• Problem requirements: Only the lines holding the word "Locate" are wanted; copy each of them from the listing.
======== Records for the task
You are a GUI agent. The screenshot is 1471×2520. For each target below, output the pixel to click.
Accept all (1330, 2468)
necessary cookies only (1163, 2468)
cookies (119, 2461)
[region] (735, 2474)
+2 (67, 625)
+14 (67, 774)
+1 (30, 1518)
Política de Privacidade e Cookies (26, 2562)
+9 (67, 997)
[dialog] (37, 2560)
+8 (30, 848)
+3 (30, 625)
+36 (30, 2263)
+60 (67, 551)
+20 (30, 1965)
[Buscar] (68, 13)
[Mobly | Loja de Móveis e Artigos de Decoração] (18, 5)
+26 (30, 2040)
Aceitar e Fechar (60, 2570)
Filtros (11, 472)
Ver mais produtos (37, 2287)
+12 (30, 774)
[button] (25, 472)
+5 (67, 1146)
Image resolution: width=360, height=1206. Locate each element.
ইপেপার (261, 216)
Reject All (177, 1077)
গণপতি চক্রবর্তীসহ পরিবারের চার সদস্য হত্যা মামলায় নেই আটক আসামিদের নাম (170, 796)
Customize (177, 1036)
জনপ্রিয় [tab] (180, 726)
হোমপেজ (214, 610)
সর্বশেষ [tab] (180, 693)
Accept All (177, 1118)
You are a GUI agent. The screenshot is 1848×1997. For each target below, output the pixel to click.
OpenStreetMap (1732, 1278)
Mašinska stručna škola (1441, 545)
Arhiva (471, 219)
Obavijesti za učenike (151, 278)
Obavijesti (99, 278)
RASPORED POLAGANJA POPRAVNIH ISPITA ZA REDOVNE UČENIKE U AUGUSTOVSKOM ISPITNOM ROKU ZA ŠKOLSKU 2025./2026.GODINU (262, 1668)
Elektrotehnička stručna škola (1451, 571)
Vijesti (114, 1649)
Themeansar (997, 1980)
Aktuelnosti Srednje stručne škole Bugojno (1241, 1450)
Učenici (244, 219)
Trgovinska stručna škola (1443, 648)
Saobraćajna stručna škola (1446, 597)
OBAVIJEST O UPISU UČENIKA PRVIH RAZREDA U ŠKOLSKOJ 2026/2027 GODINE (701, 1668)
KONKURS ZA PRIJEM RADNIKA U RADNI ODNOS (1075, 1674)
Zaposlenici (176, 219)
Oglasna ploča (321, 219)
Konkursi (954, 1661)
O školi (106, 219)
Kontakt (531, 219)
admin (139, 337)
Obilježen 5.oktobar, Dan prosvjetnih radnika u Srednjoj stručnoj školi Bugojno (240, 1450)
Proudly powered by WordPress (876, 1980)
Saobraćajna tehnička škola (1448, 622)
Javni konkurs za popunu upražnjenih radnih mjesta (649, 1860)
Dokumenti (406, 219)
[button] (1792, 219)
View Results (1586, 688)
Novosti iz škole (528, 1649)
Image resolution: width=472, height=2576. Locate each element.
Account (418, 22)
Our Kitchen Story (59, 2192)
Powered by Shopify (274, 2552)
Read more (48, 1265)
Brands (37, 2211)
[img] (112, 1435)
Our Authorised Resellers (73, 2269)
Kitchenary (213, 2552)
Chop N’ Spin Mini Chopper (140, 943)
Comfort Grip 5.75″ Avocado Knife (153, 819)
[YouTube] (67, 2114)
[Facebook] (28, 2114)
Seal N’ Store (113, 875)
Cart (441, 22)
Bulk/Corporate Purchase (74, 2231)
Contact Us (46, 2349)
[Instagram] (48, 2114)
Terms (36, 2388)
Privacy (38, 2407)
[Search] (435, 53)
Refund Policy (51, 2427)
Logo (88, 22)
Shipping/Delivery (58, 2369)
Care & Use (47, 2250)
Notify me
================
• Response area:
Image resolution: width=360, height=1206. Locate each element.
Image resolution: width=472, height=2576. Locate each element.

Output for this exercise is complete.